───── DATA TO USE ─────

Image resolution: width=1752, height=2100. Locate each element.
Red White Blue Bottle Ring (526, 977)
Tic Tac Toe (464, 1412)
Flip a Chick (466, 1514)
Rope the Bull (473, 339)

─────

Retype the records above in full. Every word should match.

Image resolution: width=1752, height=2100. Locate each element.
Red White Blue Bottle Ring (526, 977)
Tic Tac Toe (464, 1412)
Flip a Chick (466, 1514)
Rope the Bull (473, 339)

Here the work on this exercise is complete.